* [What the task asks]
Below are records; print only the lines from the line containing "You are a computer-use" to the end, both included, reproduced exactly and without the pictures.

* [Recorded information]

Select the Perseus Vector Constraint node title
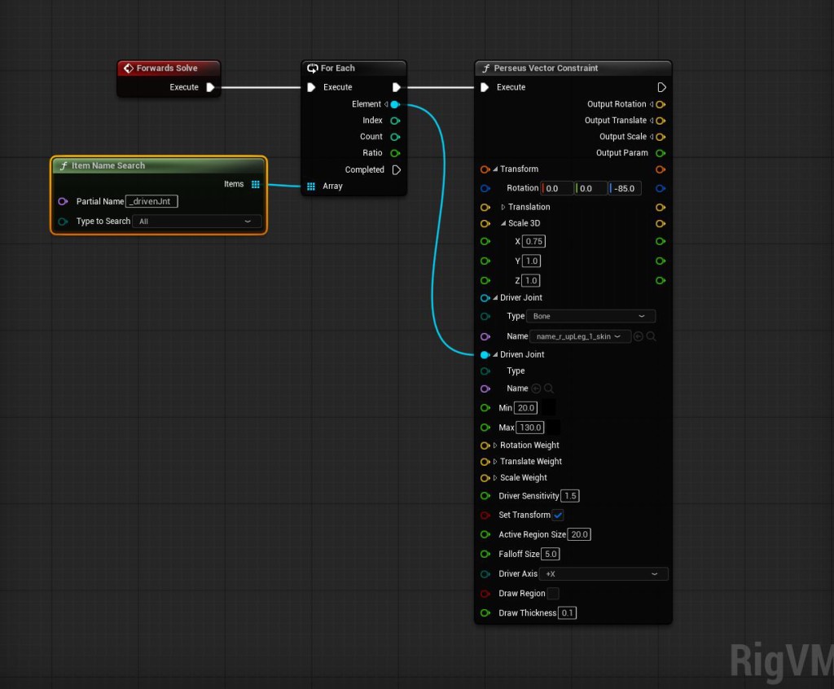This screenshot has width=834, height=689. point(546,68)
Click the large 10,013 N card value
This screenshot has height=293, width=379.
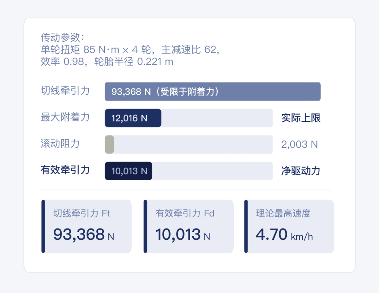click(182, 235)
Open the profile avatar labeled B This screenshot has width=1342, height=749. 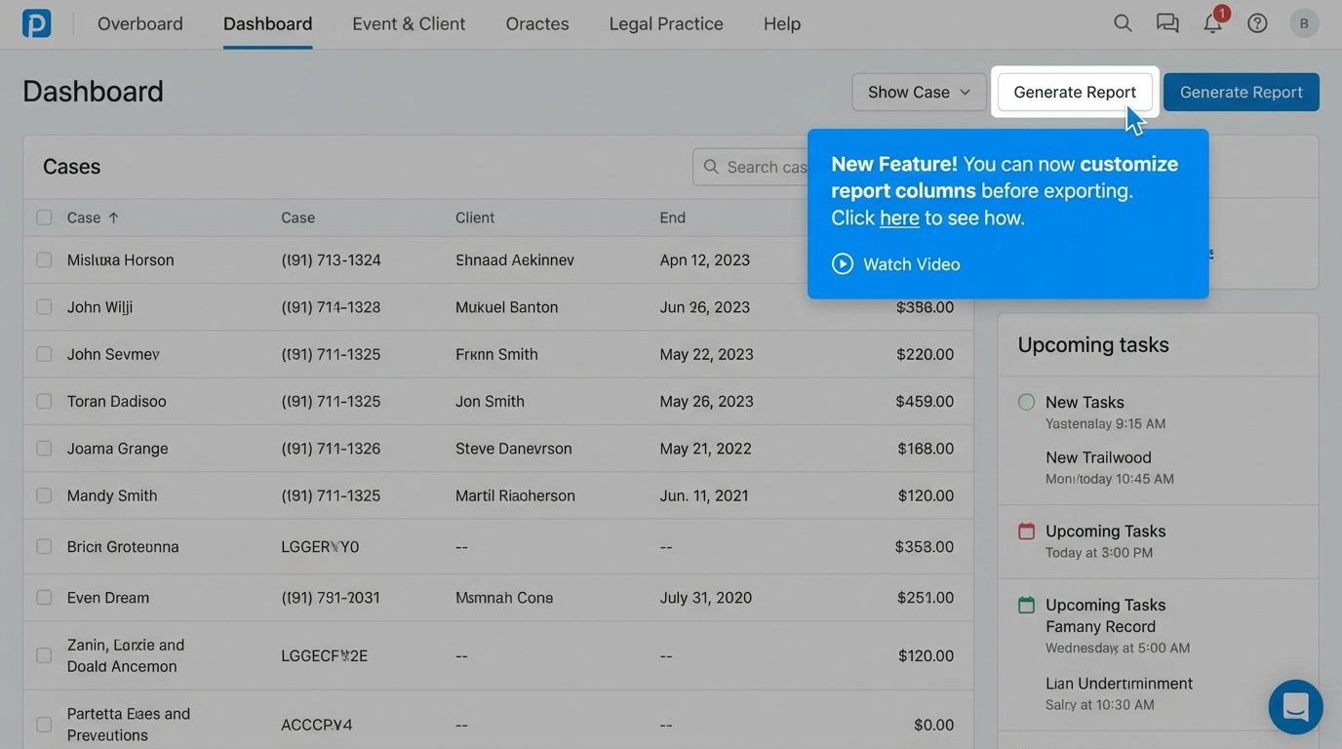click(x=1304, y=22)
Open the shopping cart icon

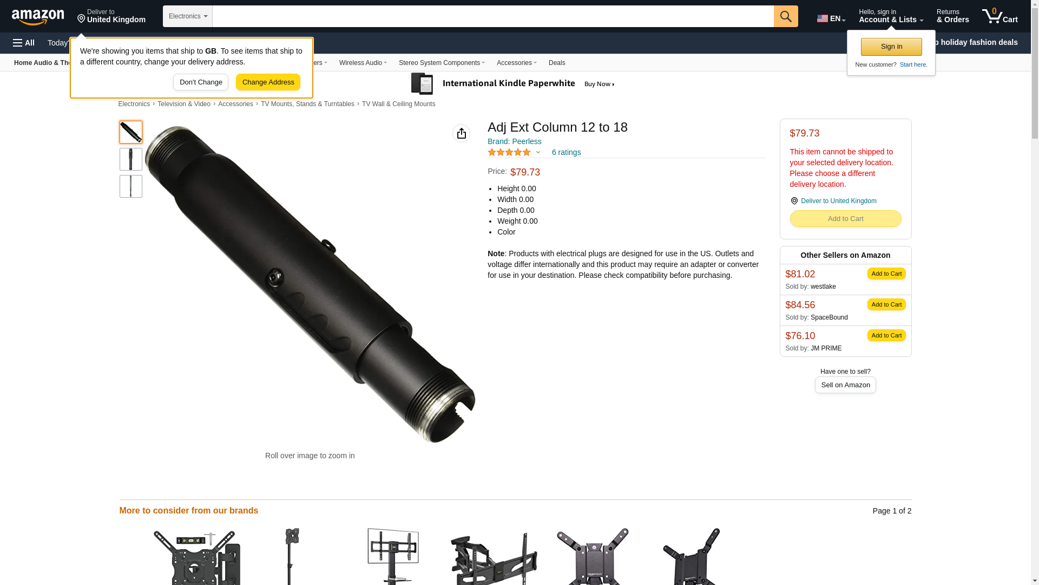[x=1000, y=16]
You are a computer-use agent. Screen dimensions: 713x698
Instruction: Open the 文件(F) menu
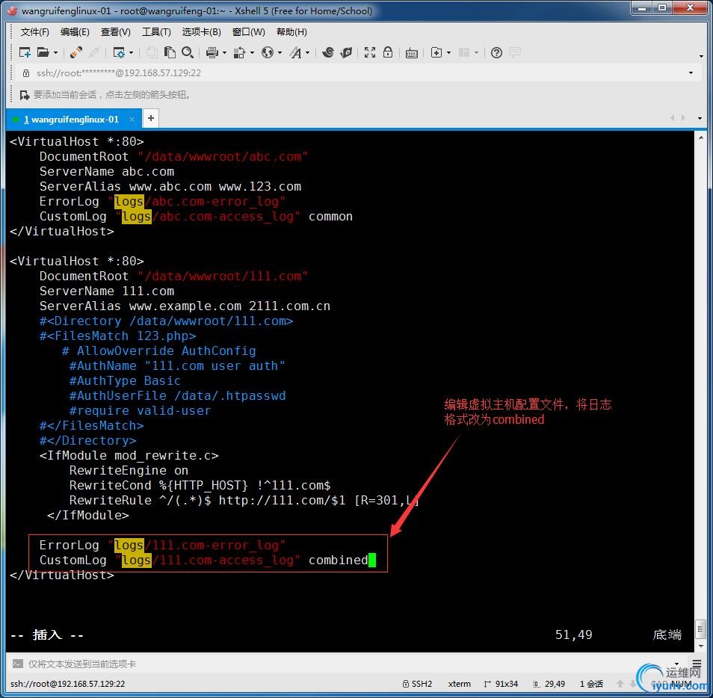tap(34, 32)
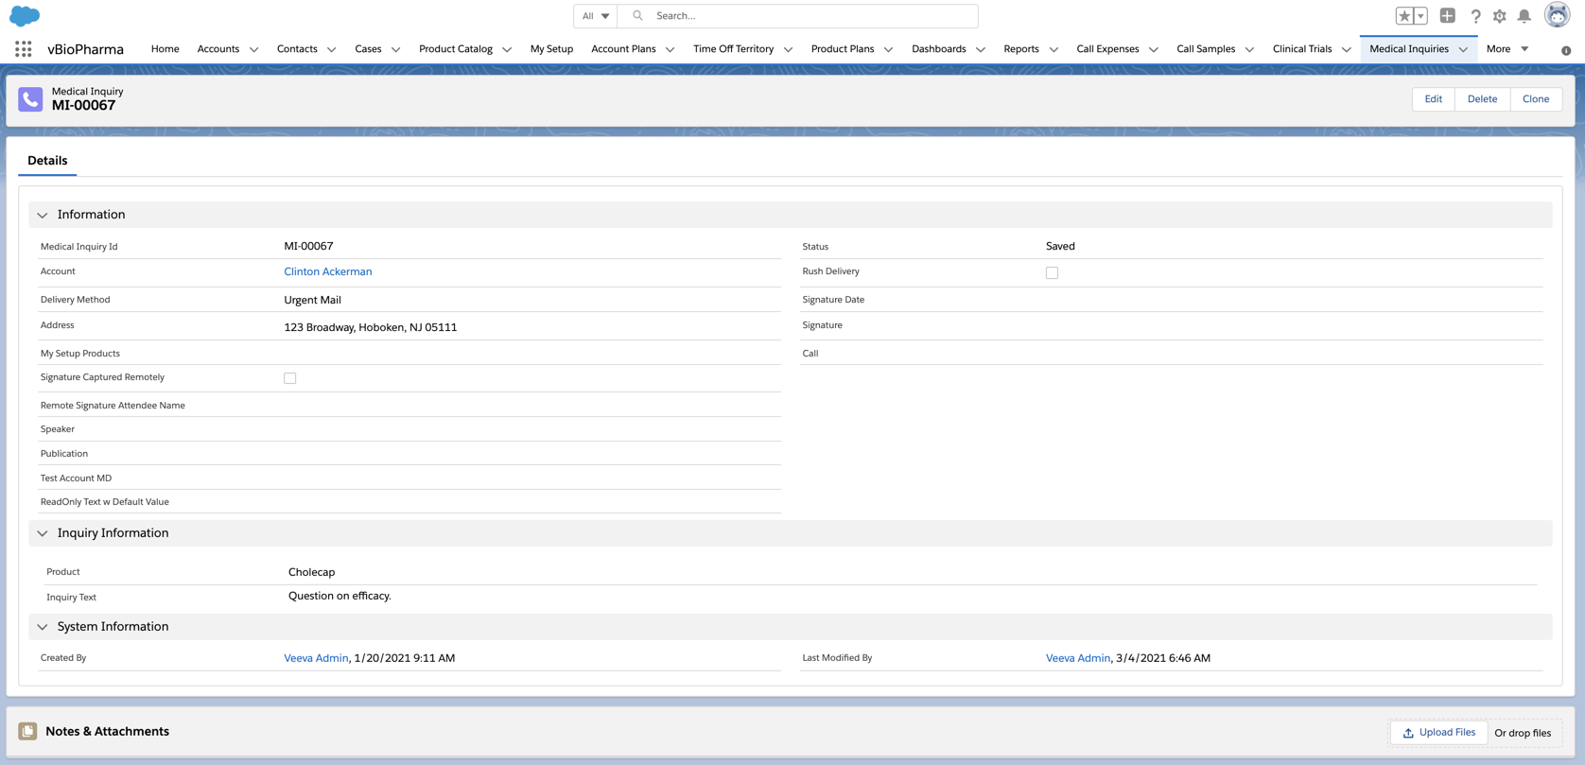
Task: Open the Clinton Ackerman account link
Action: (x=327, y=272)
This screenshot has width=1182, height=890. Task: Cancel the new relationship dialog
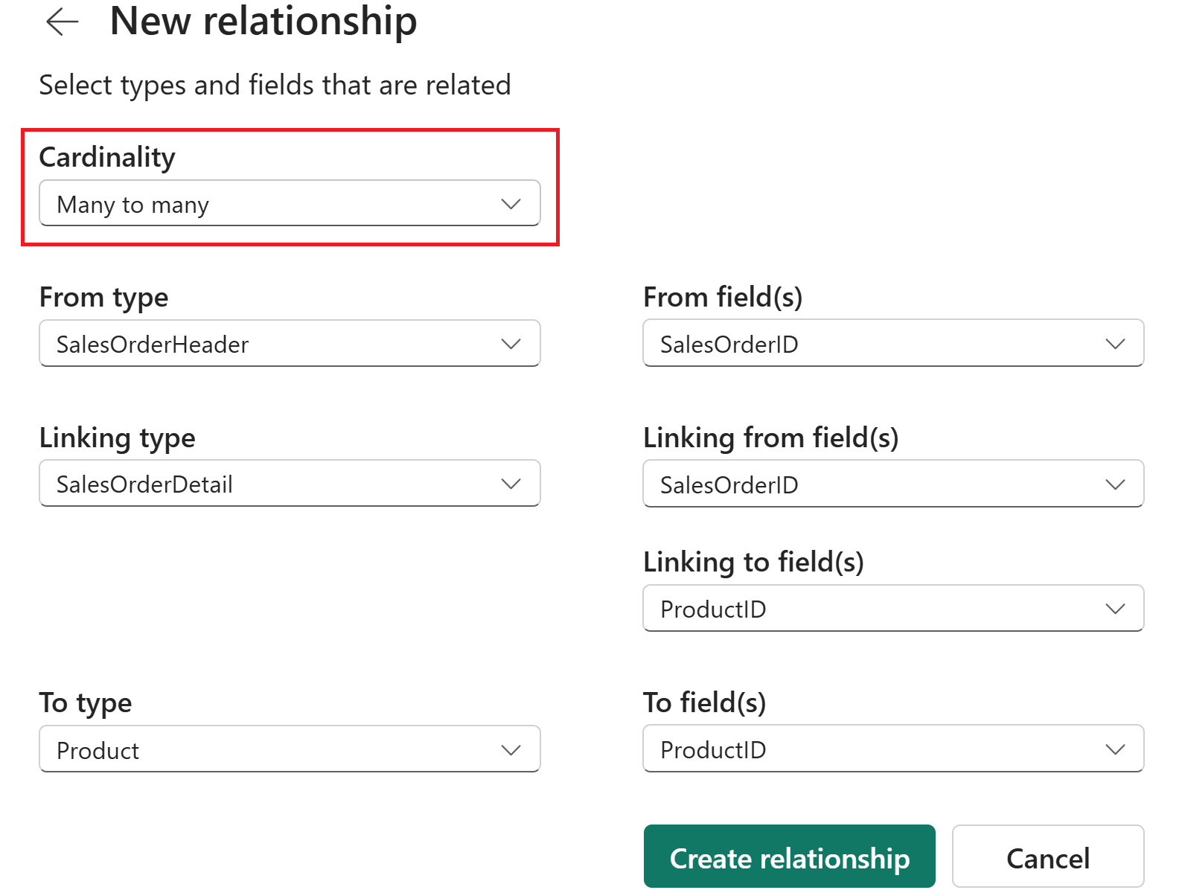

* [Your response]
You are a computer-use agent. Screen dimensions: 713x698
Instruction: Open the 文件(F) menu
tap(34, 32)
Task: Open the Clinton Ackerman account link
Action: (x=327, y=272)
This screenshot has width=1182, height=890. Task: Cancel the new relationship dialog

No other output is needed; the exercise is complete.